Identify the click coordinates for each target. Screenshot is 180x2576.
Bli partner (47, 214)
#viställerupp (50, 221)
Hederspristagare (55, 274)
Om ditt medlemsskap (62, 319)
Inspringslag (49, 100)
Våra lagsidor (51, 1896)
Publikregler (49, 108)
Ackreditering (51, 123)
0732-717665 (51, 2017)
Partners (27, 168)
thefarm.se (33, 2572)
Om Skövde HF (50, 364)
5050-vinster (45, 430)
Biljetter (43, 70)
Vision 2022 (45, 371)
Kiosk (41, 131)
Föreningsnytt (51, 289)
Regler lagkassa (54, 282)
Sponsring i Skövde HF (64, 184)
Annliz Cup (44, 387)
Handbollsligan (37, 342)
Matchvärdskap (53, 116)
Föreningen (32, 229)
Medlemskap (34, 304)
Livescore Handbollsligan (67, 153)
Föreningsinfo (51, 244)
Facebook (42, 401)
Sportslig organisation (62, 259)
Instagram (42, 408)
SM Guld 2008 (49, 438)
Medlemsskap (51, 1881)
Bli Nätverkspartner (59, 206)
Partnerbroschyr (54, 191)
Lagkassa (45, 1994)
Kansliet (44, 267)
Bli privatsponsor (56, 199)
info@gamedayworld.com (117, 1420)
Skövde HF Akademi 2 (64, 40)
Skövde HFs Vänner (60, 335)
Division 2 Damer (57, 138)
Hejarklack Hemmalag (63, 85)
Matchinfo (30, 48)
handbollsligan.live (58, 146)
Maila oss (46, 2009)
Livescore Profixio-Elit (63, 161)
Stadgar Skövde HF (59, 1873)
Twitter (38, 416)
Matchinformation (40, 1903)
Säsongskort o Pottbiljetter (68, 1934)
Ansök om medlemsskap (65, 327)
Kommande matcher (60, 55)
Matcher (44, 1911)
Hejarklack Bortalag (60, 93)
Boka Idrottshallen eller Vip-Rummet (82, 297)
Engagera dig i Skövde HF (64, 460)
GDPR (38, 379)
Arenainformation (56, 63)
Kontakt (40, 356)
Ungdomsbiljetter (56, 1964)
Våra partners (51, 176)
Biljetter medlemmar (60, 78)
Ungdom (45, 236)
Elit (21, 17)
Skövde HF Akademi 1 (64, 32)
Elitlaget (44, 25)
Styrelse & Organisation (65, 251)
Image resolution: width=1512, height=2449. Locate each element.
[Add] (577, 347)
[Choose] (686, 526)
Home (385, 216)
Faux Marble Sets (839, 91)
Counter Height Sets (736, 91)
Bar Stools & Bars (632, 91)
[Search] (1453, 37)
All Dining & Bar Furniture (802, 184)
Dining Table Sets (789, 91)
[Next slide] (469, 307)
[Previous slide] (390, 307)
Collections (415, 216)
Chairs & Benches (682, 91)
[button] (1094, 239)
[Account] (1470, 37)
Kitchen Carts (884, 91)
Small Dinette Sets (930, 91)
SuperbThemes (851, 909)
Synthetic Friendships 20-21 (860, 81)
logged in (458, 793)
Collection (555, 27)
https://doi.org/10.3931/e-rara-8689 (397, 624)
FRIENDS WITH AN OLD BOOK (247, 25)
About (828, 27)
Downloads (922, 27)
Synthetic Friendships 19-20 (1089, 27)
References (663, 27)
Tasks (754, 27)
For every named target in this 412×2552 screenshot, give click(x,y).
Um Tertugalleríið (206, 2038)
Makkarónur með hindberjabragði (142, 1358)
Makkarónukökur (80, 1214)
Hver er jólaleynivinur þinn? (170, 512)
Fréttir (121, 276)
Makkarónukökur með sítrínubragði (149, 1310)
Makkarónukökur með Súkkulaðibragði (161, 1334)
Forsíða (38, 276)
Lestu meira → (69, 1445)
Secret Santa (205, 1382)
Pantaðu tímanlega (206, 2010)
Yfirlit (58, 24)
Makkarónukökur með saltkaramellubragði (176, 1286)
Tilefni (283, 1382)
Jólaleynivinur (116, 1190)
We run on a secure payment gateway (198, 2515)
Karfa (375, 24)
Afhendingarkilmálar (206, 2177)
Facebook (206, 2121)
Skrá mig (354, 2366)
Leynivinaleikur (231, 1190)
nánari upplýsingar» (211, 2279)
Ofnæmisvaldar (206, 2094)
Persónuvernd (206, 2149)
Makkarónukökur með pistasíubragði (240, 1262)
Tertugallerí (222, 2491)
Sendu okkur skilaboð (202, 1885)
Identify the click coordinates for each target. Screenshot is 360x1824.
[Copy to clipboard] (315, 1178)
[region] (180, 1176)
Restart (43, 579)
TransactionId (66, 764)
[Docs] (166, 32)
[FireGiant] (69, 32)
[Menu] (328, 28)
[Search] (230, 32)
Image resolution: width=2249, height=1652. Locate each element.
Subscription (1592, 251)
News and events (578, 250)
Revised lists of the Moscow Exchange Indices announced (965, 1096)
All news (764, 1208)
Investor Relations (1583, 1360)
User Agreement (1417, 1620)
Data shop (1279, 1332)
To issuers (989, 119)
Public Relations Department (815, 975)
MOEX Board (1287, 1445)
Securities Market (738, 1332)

What the task requires: Output every record in full, exactly as it was given.

Response area:
Identify the click coordinates for each target. Screenshot is 180x2576.
Bli partner (47, 214)
#viställerupp (50, 221)
Hederspristagare (55, 274)
Om ditt medlemsskap (62, 319)
Inspringslag (49, 100)
Våra lagsidor (51, 1896)
Publikregler (49, 108)
Ackreditering (51, 123)
0732-717665 (51, 2017)
Partners (27, 168)
thefarm.se (33, 2572)
Om Skövde HF (50, 364)
5050-vinster (45, 430)
Biljetter (43, 70)
Vision 2022 (45, 371)
Kiosk (41, 131)
Föreningsnytt (51, 289)
Regler lagkassa (54, 282)
Sponsring i Skövde HF (64, 184)
Annliz Cup (44, 387)
Handbollsligan (37, 342)
Matchvärdskap (53, 116)
Föreningen (32, 229)
Medlemskap (34, 304)
Livescore Handbollsligan (67, 153)
Föreningsinfo (51, 244)
Facebook (42, 401)
Sportslig organisation (62, 259)
Instagram (42, 408)
SM Guld 2008 (49, 438)
Medlemsskap (51, 1881)
Bli Nätverkspartner (59, 206)
Partnerbroschyr (54, 191)
Lagkassa (45, 1994)
Kansliet (44, 267)
Bli privatsponsor (56, 199)
info@gamedayworld.com (117, 1420)
Skövde HF Akademi 2 (64, 40)
Skövde HFs Vänner (60, 335)
Division 2 Damer (57, 138)
Hejarklack Hemmalag (63, 85)
Matchinfo (30, 48)
handbollsligan.live (58, 146)
Maila oss (46, 2009)
Livescore Profixio-Elit (63, 161)
Stadgar Skövde HF (59, 1873)
Twitter (38, 416)
Matchinformation (40, 1903)
Säsongskort o Pottbiljetter (68, 1934)
Ansök om medlemsskap (65, 327)
Kommande matcher (60, 55)
Matcher (44, 1911)
Hejarklack Bortalag (60, 93)
Boka Idrottshallen eller Vip-Rummet (82, 297)
Engagera dig i Skövde HF (64, 460)
GDPR (38, 379)
Arenainformation (56, 63)
Kontakt (40, 356)
Ungdomsbiljetter (56, 1964)
Våra partners (51, 176)
Biljetter medlemmar (60, 78)
Ungdom (45, 236)
Elit (21, 17)
Skövde HF Akademi 1 (64, 32)
Elitlaget (44, 25)
Styrelse & Organisation (65, 251)
Image resolution: width=1512, height=2449. Locate each element.
[Add] (577, 347)
[Choose] (686, 526)
Home (385, 216)
Faux Marble Sets (839, 91)
Counter Height Sets (736, 91)
Bar Stools & Bars (632, 91)
[Search] (1453, 37)
All Dining & Bar Furniture (802, 184)
Dining Table Sets (789, 91)
[Next slide] (469, 307)
[Previous slide] (390, 307)
Collections (415, 216)
Chairs & Benches (682, 91)
[button] (1094, 239)
[Account] (1470, 37)
Kitchen Carts (884, 91)
Small Dinette Sets (930, 91)
SuperbThemes (851, 909)
Synthetic Friendships 20-21 (860, 81)
logged in (458, 793)
Collection (555, 27)
https://doi.org/10.3931/e-rara-8689 (397, 624)
FRIENDS WITH AN OLD BOOK (247, 25)
About (828, 27)
Downloads (922, 27)
Synthetic Friendships 19-20 (1089, 27)
References (663, 27)
Tasks (754, 27)
For every named target in this 412×2552 screenshot, give click(x,y).
Um Tertugalleríið (206, 2038)
Makkarónur með hindberjabragði (142, 1358)
Makkarónukökur (80, 1214)
Hver er jólaleynivinur þinn? (170, 512)
Fréttir (121, 276)
Makkarónukökur með sítrínubragði (149, 1310)
Makkarónukökur með Súkkulaðibragði (161, 1334)
Forsíða (38, 276)
Lestu meira → (69, 1445)
Secret Santa (205, 1382)
Pantaðu tímanlega (206, 2010)
Yfirlit (58, 24)
Makkarónukökur með saltkaramellubragði (176, 1286)
Tilefni (283, 1382)
Jólaleynivinur (116, 1190)
We run on a secure payment gateway (198, 2515)
Karfa (375, 24)
Afhendingarkilmálar (206, 2177)
Facebook (206, 2121)
Skrá mig (354, 2366)
Leynivinaleikur (231, 1190)
nánari upplýsingar» (211, 2279)
Ofnæmisvaldar (206, 2094)
Persónuvernd (206, 2149)
Makkarónukökur með pistasíubragði (240, 1262)
Tertugallerí (222, 2491)
Sendu okkur skilaboð (202, 1885)
Identify the click coordinates for each target. Screenshot is 360x1824.
[Copy to clipboard] (315, 1178)
[region] (180, 1176)
Restart (43, 579)
TransactionId (66, 764)
[Docs] (166, 32)
[FireGiant] (69, 32)
[Menu] (328, 28)
[Search] (230, 32)
Image resolution: width=2249, height=1652. Locate each element.
Subscription (1592, 251)
News and events (578, 250)
Revised lists of the Moscow Exchange Indices announced (965, 1096)
All news (764, 1208)
Investor Relations (1583, 1360)
User Agreement (1417, 1620)
Data shop (1279, 1332)
To issuers (989, 119)
Public Relations Department (815, 975)
MOEX Board (1287, 1445)
Securities Market (738, 1332)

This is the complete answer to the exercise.